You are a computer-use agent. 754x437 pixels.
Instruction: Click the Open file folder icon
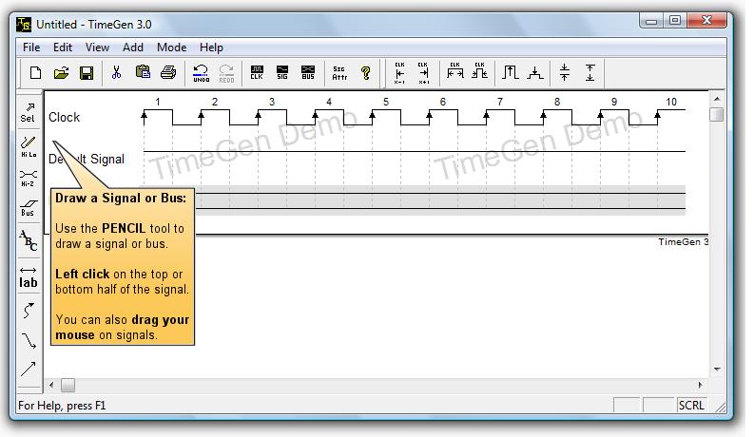[x=61, y=73]
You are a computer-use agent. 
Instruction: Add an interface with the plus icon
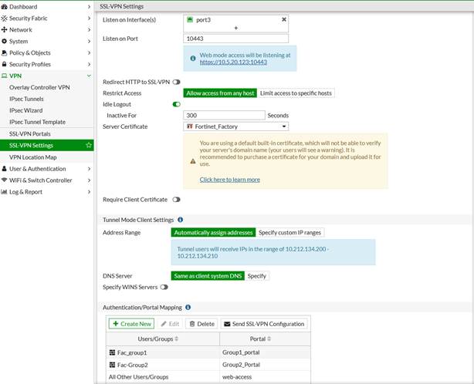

*****

◆ **TASK DETAILS**: Copy nothing but the lines from the one containing "Instruction: Click the Open file folder icon" through the last line of the listing above, transcribed exactly and with no pictures.

◆ **OUTPUT OF THE EXERCISE**:
Instruction: Click the Open file folder icon
[x=61, y=73]
You are a computer-use agent. 
Instruction: Add an interface with the plus icon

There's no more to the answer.